▶ [Task]
Below are entries; copy exactly the lines from the one with "The width and height of the screenshot is (982, 579)." through the one with "Task: Expand the 端口 (COM 和 LPT) node", both included, and leave out the rest.

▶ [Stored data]
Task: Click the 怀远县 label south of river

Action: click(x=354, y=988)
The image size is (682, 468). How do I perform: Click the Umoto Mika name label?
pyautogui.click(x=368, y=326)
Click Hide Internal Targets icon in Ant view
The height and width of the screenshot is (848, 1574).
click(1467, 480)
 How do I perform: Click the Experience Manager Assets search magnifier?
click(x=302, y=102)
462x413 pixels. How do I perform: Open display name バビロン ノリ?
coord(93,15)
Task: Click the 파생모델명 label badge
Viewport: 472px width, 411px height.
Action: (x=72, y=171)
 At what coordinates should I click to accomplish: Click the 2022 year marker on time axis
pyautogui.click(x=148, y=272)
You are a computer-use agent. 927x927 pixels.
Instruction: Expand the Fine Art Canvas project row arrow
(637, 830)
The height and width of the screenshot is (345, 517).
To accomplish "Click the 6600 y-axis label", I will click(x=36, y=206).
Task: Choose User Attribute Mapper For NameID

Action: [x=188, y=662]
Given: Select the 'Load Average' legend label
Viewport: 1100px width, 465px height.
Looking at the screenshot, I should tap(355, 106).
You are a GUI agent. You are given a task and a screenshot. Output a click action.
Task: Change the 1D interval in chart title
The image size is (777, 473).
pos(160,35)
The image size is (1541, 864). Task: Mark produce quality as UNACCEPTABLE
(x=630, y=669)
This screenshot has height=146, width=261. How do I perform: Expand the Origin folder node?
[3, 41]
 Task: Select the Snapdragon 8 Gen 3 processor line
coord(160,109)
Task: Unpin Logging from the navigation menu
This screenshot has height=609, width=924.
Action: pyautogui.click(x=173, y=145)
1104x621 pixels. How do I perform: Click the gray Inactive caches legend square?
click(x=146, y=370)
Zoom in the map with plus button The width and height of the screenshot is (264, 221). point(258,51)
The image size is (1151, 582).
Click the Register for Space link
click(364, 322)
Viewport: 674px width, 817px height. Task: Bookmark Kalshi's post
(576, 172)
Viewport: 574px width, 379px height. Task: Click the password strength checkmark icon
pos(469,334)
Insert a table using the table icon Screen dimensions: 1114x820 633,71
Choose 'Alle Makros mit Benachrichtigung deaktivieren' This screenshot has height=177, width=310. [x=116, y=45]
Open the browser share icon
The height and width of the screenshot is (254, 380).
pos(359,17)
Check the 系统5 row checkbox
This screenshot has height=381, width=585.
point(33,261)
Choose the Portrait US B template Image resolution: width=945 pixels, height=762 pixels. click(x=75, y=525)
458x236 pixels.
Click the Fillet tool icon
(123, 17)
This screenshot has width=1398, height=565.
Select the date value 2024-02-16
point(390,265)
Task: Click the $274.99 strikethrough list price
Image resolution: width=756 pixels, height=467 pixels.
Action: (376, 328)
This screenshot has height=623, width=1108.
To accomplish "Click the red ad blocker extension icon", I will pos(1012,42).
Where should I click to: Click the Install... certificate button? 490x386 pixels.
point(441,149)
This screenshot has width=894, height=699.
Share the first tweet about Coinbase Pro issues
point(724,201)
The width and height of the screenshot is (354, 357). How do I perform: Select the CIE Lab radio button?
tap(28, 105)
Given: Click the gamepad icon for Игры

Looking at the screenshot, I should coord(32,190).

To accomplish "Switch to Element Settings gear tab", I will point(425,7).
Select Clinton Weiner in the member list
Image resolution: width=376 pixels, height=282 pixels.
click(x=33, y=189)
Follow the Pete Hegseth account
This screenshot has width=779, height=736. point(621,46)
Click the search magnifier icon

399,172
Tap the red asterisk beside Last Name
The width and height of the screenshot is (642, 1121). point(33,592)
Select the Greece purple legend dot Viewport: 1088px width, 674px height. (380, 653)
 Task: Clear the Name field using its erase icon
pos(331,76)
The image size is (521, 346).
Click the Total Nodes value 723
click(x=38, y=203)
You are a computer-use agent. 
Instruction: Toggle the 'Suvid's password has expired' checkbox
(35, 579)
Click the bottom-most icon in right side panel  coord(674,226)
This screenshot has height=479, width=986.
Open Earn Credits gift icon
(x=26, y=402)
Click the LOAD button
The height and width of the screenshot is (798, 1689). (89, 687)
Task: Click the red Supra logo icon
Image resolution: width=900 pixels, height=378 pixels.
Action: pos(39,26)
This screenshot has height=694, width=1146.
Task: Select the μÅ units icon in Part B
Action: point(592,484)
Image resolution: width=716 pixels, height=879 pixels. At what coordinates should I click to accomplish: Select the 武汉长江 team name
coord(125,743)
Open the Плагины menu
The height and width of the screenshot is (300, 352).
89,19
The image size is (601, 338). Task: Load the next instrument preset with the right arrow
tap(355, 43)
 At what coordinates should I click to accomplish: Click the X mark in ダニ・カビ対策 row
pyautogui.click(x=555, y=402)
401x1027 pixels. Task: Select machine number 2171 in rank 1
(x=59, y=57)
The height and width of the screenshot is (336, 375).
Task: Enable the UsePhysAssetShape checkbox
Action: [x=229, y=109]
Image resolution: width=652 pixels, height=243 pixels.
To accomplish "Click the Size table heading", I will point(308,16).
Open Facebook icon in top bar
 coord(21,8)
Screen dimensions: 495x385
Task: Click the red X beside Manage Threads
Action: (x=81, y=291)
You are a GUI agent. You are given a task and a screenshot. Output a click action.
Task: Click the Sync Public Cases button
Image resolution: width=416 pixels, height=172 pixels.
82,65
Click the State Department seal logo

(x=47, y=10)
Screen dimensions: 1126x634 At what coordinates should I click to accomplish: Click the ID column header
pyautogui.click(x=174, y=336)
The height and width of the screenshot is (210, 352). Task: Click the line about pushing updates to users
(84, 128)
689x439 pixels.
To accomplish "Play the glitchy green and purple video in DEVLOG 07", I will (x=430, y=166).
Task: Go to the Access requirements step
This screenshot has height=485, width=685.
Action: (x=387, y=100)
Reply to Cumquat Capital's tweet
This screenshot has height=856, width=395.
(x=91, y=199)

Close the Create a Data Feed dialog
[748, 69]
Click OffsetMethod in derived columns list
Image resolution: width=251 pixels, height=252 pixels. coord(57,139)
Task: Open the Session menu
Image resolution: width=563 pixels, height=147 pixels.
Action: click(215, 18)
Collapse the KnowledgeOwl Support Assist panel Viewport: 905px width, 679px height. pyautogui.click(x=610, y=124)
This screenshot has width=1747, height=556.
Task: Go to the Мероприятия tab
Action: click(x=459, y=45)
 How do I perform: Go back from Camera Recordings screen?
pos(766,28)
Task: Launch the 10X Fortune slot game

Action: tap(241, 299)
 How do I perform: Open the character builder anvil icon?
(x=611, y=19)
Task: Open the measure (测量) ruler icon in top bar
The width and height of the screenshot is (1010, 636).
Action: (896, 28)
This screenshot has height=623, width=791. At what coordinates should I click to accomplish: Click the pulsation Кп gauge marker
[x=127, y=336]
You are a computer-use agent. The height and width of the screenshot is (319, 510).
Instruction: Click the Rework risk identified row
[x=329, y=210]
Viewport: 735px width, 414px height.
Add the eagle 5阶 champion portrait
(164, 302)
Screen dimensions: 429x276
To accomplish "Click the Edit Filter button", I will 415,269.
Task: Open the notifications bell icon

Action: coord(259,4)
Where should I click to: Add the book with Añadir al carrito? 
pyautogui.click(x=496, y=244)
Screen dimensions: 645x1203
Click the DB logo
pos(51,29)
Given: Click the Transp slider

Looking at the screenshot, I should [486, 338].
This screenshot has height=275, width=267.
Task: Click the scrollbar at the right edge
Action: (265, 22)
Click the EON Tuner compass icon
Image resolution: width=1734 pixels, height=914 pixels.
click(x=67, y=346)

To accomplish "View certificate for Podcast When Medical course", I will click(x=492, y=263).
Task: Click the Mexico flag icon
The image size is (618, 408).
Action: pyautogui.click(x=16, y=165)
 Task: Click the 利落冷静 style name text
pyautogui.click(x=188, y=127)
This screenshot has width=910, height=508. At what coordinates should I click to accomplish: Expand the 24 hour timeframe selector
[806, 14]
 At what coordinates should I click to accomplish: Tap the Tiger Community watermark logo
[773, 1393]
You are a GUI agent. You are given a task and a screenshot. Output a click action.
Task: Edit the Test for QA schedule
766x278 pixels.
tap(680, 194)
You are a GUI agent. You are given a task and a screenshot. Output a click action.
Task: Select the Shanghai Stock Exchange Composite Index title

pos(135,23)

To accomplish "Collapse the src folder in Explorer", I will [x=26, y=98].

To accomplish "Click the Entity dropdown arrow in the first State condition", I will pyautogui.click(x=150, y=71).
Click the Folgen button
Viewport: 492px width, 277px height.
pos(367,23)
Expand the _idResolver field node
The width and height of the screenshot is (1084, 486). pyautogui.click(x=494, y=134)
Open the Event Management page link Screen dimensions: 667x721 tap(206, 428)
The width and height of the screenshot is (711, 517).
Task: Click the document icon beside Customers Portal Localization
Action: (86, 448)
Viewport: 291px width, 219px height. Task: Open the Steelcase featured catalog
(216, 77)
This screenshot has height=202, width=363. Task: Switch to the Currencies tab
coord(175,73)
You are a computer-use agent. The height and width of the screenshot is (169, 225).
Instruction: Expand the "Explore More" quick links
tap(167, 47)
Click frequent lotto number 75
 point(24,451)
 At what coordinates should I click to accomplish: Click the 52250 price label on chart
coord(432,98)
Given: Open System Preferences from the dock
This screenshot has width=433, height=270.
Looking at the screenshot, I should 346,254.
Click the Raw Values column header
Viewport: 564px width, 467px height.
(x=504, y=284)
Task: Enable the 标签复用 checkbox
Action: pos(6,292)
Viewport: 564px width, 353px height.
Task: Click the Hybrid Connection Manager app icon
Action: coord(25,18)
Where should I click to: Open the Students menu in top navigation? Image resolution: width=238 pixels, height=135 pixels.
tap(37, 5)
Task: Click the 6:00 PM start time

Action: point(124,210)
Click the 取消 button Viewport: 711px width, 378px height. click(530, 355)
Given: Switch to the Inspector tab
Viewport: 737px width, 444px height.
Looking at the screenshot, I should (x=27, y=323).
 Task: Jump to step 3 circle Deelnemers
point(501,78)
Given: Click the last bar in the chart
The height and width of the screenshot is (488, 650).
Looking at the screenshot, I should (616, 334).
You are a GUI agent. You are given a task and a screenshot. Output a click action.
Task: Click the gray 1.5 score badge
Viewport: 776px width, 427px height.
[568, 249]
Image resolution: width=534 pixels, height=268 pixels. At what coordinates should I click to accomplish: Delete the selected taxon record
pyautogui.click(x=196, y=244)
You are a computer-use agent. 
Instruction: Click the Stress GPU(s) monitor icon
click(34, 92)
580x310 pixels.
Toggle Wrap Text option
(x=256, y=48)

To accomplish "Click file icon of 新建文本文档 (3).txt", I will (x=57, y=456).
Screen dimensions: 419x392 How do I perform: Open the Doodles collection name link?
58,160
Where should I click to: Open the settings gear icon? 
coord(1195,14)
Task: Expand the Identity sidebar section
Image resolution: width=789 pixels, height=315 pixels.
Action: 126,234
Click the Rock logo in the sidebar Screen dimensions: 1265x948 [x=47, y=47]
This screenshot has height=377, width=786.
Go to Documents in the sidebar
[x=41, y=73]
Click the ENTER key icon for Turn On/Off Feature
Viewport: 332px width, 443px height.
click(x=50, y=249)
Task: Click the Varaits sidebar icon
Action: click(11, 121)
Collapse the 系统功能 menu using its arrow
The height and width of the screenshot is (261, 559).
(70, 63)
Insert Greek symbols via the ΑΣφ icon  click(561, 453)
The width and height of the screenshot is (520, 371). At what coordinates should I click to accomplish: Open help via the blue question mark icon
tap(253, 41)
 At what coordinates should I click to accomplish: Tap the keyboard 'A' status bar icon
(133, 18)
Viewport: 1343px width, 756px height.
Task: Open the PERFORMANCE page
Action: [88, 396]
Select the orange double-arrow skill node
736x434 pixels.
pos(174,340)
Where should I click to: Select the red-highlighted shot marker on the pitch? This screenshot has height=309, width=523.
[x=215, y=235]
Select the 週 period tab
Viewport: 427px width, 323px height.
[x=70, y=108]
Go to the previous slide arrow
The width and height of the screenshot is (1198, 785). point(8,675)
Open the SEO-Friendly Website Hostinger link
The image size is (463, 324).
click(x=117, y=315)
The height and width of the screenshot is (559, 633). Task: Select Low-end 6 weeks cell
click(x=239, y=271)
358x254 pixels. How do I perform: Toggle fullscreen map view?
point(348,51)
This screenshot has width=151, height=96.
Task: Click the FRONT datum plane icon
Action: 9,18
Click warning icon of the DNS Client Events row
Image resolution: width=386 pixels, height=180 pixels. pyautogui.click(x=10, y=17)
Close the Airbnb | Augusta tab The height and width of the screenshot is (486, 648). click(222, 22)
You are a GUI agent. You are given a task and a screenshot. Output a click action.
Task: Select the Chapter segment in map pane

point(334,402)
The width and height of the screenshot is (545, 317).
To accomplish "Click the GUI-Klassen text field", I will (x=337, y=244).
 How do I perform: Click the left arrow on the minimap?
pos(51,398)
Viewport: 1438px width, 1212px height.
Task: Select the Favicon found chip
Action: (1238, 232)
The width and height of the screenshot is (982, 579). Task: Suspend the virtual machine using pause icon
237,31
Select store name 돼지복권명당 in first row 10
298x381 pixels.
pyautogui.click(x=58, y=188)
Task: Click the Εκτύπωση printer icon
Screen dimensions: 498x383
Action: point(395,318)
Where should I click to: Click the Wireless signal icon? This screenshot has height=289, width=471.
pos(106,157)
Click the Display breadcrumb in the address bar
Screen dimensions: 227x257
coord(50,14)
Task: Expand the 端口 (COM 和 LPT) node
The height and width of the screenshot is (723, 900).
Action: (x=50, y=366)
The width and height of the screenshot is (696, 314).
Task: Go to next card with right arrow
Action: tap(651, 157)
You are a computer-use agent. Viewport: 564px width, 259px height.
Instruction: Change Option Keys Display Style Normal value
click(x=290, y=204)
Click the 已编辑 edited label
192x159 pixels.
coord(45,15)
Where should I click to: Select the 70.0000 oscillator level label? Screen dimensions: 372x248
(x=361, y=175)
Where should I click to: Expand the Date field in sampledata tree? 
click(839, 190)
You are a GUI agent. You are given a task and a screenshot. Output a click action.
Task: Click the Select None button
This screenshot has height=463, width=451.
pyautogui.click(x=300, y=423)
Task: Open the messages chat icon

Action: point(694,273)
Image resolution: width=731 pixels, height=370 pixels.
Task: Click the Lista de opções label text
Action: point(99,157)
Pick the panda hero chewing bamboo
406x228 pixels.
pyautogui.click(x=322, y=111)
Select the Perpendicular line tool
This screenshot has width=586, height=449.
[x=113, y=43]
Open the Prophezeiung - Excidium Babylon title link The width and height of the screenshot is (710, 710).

▶ [Response area]
The width and height of the screenshot is (982, 579). Task: Suspend the virtual machine using pause icon
237,31
Select store name 돼지복권명당 in first row 10
298x381 pixels.
pyautogui.click(x=58, y=188)
Task: Click the Εκτύπωση printer icon
Screen dimensions: 498x383
Action: point(395,318)
Where should I click to: Click the Wireless signal icon? This screenshot has height=289, width=471.
pos(106,157)
Click the Display breadcrumb in the address bar
Screen dimensions: 227x257
coord(50,14)
Task: Expand the 端口 (COM 和 LPT) node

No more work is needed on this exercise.